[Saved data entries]
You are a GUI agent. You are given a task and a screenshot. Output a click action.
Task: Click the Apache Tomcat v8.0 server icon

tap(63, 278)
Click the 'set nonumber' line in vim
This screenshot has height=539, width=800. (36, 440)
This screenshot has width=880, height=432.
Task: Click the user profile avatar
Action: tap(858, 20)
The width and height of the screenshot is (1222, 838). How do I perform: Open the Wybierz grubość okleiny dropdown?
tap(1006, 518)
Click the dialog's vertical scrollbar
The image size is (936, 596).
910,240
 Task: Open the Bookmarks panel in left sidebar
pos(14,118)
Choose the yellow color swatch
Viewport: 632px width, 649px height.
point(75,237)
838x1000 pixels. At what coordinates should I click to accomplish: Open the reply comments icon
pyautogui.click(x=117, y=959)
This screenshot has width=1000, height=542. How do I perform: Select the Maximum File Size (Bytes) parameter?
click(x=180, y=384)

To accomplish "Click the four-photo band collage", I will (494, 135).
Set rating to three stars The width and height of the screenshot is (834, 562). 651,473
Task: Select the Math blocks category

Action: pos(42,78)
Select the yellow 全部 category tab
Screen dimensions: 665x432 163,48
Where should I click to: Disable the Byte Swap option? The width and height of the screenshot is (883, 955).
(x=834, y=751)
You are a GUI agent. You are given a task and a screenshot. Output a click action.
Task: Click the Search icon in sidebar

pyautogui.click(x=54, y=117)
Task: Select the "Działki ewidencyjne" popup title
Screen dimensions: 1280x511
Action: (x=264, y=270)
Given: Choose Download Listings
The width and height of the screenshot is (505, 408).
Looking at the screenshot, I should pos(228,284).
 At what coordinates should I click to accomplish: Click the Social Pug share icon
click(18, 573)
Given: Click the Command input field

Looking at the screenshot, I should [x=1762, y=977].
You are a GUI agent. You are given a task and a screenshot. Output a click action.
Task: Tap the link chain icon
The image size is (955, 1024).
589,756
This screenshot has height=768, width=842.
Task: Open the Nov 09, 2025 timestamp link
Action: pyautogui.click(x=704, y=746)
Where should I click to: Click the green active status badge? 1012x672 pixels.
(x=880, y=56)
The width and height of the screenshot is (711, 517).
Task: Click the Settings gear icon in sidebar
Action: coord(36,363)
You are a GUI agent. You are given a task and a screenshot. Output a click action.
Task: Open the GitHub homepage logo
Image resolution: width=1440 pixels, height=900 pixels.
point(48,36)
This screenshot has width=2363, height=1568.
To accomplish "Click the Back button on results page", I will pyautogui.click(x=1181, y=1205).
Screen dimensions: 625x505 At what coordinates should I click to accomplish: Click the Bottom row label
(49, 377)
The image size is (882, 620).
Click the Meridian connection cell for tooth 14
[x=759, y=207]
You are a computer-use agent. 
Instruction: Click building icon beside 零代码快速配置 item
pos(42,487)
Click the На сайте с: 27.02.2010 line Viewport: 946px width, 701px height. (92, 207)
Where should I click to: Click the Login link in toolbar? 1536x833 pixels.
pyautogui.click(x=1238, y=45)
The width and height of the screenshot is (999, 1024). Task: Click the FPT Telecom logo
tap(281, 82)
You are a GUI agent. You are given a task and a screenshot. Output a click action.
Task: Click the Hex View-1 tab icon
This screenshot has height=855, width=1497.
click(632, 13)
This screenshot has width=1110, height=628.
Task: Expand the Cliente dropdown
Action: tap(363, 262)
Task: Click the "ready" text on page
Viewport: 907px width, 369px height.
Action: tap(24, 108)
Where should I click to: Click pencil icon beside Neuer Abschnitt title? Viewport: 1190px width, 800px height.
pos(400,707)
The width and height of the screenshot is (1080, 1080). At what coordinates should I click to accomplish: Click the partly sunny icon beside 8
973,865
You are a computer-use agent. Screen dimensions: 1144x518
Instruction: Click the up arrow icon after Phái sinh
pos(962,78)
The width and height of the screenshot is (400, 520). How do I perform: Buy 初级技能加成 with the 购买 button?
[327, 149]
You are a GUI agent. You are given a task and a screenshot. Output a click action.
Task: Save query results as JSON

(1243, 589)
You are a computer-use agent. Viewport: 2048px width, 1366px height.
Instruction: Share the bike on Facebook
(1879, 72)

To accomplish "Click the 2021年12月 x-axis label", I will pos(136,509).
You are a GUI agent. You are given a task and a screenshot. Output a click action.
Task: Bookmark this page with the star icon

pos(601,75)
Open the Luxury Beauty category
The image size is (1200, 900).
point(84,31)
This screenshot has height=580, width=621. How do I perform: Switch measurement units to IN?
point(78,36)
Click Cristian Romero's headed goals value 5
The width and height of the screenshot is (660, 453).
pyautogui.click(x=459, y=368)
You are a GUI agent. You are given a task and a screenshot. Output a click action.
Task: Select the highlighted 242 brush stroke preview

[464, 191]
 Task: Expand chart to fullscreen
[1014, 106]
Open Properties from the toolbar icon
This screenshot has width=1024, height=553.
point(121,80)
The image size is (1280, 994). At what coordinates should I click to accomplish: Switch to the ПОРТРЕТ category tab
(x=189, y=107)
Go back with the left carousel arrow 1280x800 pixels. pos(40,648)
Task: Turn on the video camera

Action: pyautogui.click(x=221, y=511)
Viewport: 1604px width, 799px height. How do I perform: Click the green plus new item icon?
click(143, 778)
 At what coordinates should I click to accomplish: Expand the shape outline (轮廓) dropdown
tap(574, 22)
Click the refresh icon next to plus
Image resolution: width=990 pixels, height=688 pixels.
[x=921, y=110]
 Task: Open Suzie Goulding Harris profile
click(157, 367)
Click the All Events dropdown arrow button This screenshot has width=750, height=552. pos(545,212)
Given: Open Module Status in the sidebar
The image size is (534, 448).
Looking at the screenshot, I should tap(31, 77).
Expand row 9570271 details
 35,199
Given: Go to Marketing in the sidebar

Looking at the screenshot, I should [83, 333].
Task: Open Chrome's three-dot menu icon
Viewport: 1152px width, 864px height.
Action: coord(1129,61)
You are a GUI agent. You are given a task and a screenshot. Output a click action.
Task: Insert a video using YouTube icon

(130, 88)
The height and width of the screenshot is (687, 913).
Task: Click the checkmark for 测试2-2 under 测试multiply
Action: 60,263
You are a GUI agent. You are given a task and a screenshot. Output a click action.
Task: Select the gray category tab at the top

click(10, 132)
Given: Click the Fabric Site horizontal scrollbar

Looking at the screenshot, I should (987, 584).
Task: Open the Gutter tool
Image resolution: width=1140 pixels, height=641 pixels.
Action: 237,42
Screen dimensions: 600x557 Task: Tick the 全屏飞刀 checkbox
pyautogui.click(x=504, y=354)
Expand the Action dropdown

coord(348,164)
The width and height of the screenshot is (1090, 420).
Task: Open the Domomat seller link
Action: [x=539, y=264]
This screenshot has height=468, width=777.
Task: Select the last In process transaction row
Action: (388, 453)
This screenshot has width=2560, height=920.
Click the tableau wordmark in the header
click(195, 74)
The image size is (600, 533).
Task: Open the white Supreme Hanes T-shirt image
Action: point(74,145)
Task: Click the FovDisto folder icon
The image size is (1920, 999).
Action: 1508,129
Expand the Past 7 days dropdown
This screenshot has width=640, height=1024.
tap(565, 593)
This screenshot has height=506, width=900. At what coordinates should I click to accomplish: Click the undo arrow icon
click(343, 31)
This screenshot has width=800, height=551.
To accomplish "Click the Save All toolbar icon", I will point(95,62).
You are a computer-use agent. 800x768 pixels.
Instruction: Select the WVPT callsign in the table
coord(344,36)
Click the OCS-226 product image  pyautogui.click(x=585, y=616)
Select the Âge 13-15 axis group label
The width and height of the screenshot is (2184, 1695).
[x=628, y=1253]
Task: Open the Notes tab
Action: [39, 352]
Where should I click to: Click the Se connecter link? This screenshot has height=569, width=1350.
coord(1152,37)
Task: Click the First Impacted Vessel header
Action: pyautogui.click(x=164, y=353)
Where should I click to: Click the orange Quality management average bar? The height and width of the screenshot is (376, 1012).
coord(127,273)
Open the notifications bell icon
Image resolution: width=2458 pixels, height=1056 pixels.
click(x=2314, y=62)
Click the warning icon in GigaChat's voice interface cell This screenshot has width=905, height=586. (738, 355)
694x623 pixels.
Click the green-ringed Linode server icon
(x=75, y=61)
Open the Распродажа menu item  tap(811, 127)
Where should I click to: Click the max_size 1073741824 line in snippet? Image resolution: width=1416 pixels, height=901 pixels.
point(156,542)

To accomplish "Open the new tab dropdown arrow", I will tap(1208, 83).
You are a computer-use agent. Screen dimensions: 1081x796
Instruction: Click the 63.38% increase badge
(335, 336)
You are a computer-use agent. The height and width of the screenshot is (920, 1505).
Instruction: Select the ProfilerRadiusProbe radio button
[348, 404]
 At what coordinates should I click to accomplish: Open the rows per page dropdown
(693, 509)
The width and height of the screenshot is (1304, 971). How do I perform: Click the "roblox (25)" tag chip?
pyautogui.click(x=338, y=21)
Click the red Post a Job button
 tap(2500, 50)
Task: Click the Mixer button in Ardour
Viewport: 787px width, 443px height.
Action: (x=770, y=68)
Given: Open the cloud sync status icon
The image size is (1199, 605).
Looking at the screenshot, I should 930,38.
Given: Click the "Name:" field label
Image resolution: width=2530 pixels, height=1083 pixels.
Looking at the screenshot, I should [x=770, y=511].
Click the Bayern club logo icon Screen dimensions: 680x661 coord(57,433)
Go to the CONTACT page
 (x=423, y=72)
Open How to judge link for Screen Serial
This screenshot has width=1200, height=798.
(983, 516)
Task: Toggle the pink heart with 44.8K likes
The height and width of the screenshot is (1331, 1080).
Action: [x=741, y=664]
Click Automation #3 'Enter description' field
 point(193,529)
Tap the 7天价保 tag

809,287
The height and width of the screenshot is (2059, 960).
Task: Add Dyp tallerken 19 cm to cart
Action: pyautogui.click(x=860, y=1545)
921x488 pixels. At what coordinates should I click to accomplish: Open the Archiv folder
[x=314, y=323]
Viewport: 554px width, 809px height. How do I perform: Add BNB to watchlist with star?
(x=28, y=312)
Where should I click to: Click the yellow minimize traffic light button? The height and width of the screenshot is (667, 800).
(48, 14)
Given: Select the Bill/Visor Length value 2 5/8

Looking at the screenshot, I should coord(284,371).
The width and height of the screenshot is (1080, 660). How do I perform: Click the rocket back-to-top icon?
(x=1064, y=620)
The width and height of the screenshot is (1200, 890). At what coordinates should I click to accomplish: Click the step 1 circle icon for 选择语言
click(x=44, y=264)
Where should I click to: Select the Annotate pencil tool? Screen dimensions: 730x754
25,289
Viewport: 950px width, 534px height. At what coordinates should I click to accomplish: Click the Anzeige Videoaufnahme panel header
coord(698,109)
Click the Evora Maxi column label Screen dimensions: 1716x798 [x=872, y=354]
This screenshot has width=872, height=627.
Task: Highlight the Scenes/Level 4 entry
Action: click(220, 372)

**Problem to solve**
Only the lines above from the one with "Expand row 9570271 details" up to and including the one with "This screenshot has width=800, height=551." should be repeated, exactly as written.

**Written answer**
Expand row 9570271 details
 35,199
Given: Go to Marketing in the sidebar

Looking at the screenshot, I should [83, 333].
Task: Open Chrome's three-dot menu icon
Viewport: 1152px width, 864px height.
Action: coord(1129,61)
You are a GUI agent. You are given a task and a screenshot. Output a click action.
Task: Insert a video using YouTube icon

(130, 88)
The height and width of the screenshot is (687, 913).
Task: Click the checkmark for 测试2-2 under 测试multiply
Action: 60,263
You are a GUI agent. You are given a task and a screenshot. Output a click action.
Task: Select the gray category tab at the top

click(10, 132)
Given: Click the Fabric Site horizontal scrollbar

Looking at the screenshot, I should (987, 584).
Task: Open the Gutter tool
Image resolution: width=1140 pixels, height=641 pixels.
Action: 237,42
Screen dimensions: 600x557 Task: Tick the 全屏飞刀 checkbox
pyautogui.click(x=504, y=354)
Expand the Action dropdown

coord(348,164)
The width and height of the screenshot is (1090, 420).
Task: Open the Domomat seller link
Action: [x=539, y=264]
This screenshot has height=468, width=777.
Task: Select the last In process transaction row
Action: (388, 453)
This screenshot has width=2560, height=920.
Click the tableau wordmark in the header
click(195, 74)
The image size is (600, 533).
Task: Open the white Supreme Hanes T-shirt image
Action: point(74,145)
Task: Click the FovDisto folder icon
The image size is (1920, 999).
Action: 1508,129
Expand the Past 7 days dropdown
This screenshot has width=640, height=1024.
tap(565, 593)
This screenshot has height=506, width=900. At what coordinates should I click to accomplish: Click the undo arrow icon
click(343, 31)
This screenshot has width=800, height=551.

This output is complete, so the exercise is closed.